Anyway, RateMyProfessor tried to expand into the UK by creating stubs for UK universities. The problem was that very few British students bothered to rate their instructors. I remember looking at the ratings of UK academics on it were obviously written by visiting North American students.
I suppose that part of the explanation for the unpopularity of RateMyProfessor was confusion about which university employees would be listed there. That’s because was that many university teachers in the UK are called “lecturers”: at most UK universities, the title “professor” is reserved for people who would be a full professor in the US system, which is also the system in Canada and Japan.

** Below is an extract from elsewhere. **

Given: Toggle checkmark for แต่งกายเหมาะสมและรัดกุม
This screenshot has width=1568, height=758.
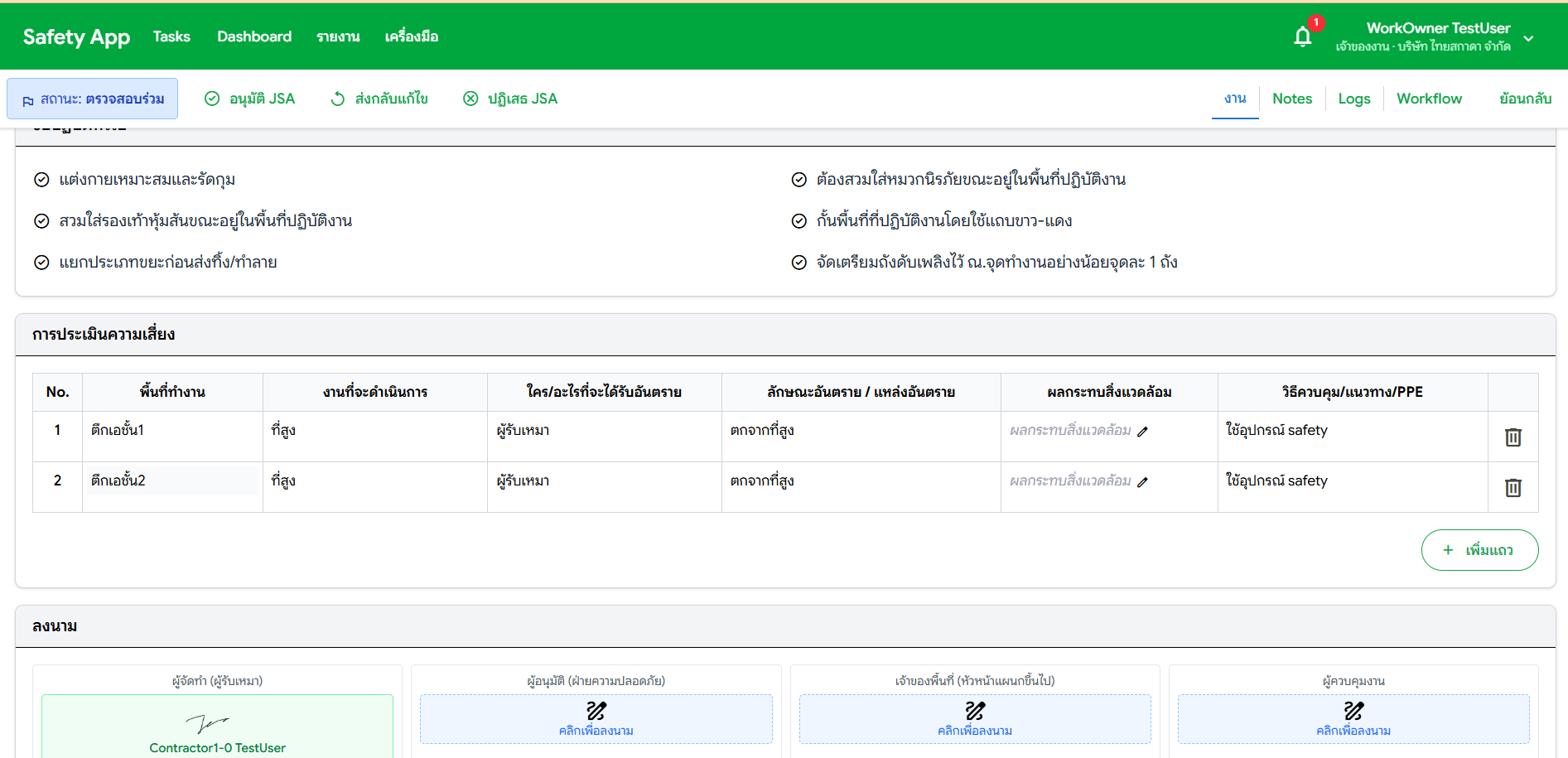Looking at the screenshot, I should pyautogui.click(x=41, y=179).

However, I don’t think that’s the main reason for the unpopularity of RateMyProfessor in the British Isles, since many UK students use the term “professor” in ordinary conversation to refer to any university teacher. Moreover, some of the more North Americanish universities, such as Warwick, use titles such as “Associate Professor”. (Warwick is a British university that wishes it was in the New World and even kinda looks like a North American suburban campus).
More recently, RateMyProfessor franchised its format to a UK company that created “RateMyLecturer.” The format is similar except some of the criteria for ranking academics are different. For instance, the UK website does not allow students to score lecturers according to the “easiness” of their marking. Similarly, there are no chilli peppers in the UK version.
When this website went live there were expressions of outrage by some UK academics. The really interesting thing is that very few British students have rated any of their university teachers. The website has been online for months now and few academics have been rated yet. (I’ve checked out a few departments and universities I know).
I suspect that the underlying reason for the unpopularity of RateMyLecturer in the UK is the reluctance to challenge or critique teachers and other authority figures that is ingrained in UK academic culture. I find this reluctance somewhat odd, since British people have no hesitations in writing frank online reviews of restaurants or hotels, such as this amusingly critical one.
I’m married to a Japanese person and feel that the excessive deference to authority inculcated by Japan’s much over-rated education system is responsible for many of the problems Japan has today. In Japanese organizations, it is difficult for an underling to muster to courage to point out a problem to a superior. What I’ve read suggests that Japanese culture contributed to the sequence of events that resulted in the Fukushima nuclear disaster. In the West, there would likely have been whistleblowers before the disaster. At the very least, someone in a meeting at the power company would have, to use an Americanism, “called bullshit” on some of the claims of senior executives that the plant could withstand a tsunami.
Anyway, I think that the problem of institutional culture we saw at the Electric Power Company is widespread and not just Japan. In thinking about the future of higher education around the world, we need to keep these cultural differences in mind.